If you think about it too, because communities of color have been affected overall, they’re more likely to be orphaned from COVID. And now we’re sending our children back to school. So, you know, the other half of this is that black and Hispanic parents are more likely to say that their household suffered a job disruption due to childcare needs in the past year. And the disruption has had a major impact on their family’s finance and stress levels. So having in-person school is crucial for interrupting the cycle. So we have these two sort of things that we have to weigh. Luckily we have two fantastic guests tonight to help us walk through this issue of school reopening. They’re both friends of the show. They’ve both been here before. So I want to start off by reintroducing you to Dr. Nardos King, who is president elect of the national Alliance of black school educators. She has 25 plus years as an educator, and now serves as the assistant superintendent in a large school district in Northern Virginia. Thank you so much for joining us, Dr. King. We also have with us Dr. Alondra Hancock, who is a pediatrician, a public health expert, and a mom. She continues to be a tireless advocate for public health reform education and fighting childhood obesity.
BDO – Dr. Mel:
What are the risks of going back to school right now?
Dr. Hancock:
What we know with COVID is that when there are high levels of transmission, it increases the risk of our little ones acquiring COVID based on data that we’ve had since the beginning of the pandemic, we know that children are more likely to acquire COVID-19 from adults than they are from their peers. And so the more transmission that we see within adult populations puts our children at increased at baseline, but when you’re dealing with it more infectious variant, we know from the data that the Delta variant has a thousand percent more virus in it than the original COVID 19, that the are not, or the risk of infecting. Someone goes from, uh, having one person being able to infect two-and-a-half people with the original COVID virus. Every five days with a Delta variant, one person can infect up to seven people every five days. And so when you think about that in the context of sending our little ones back to school, especially when the entire country looks like it’s on fire.
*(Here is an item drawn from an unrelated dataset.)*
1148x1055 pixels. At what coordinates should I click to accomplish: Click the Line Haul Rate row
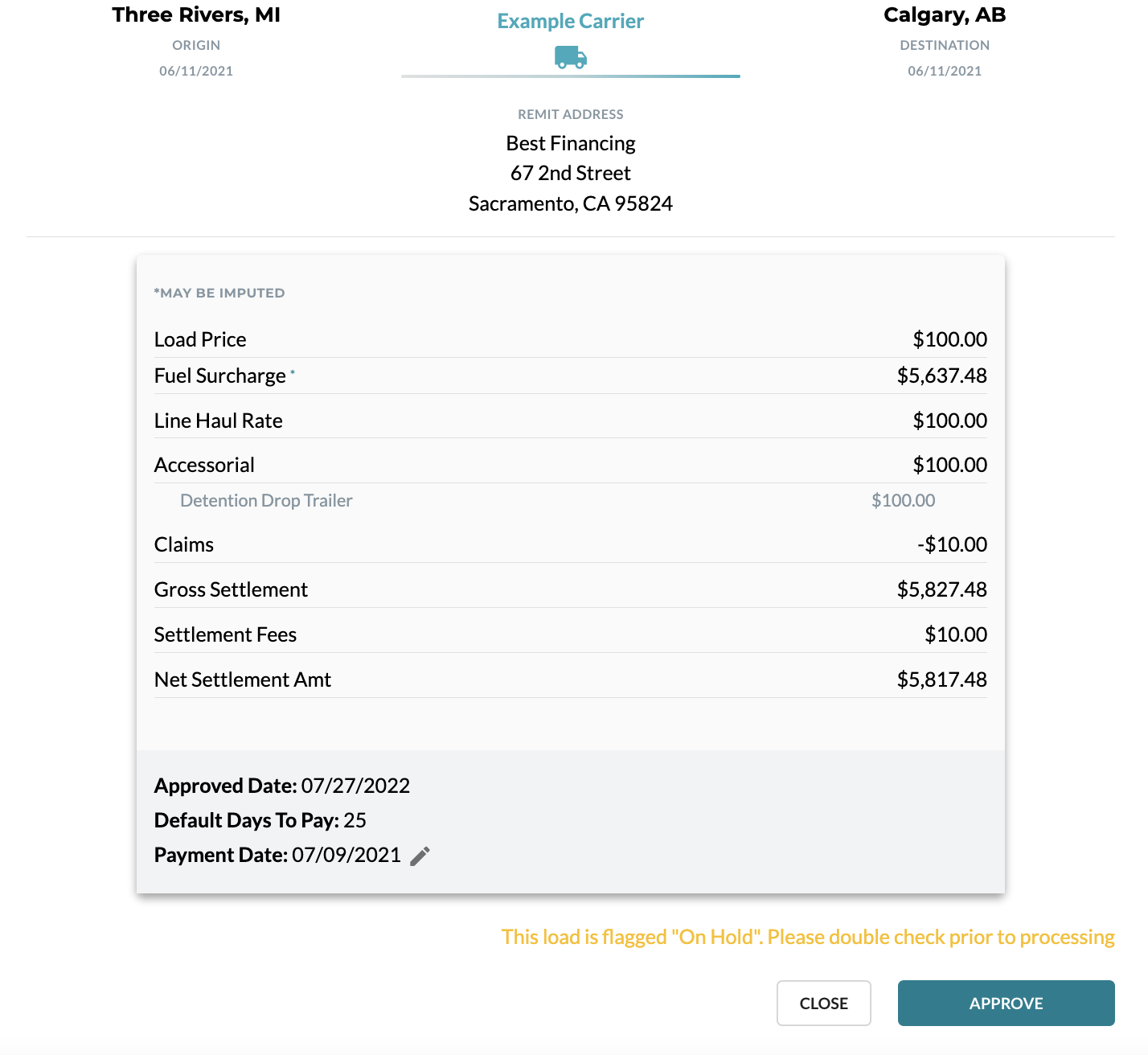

When we look at the daily average number of new cases per 100,000 residents, we can compare state to state and territory to territory across the country. Last, I checked at least 49 states and us territories had higher than 25 new cases per 100,000 residents, which puts us in the red zone. That is what the CDC, defines as a high risk area. So almost all of the country outside of new England, California and Maryland are technically high-risk according to the CDC. So in the face of that, we’re bringing our children back to school.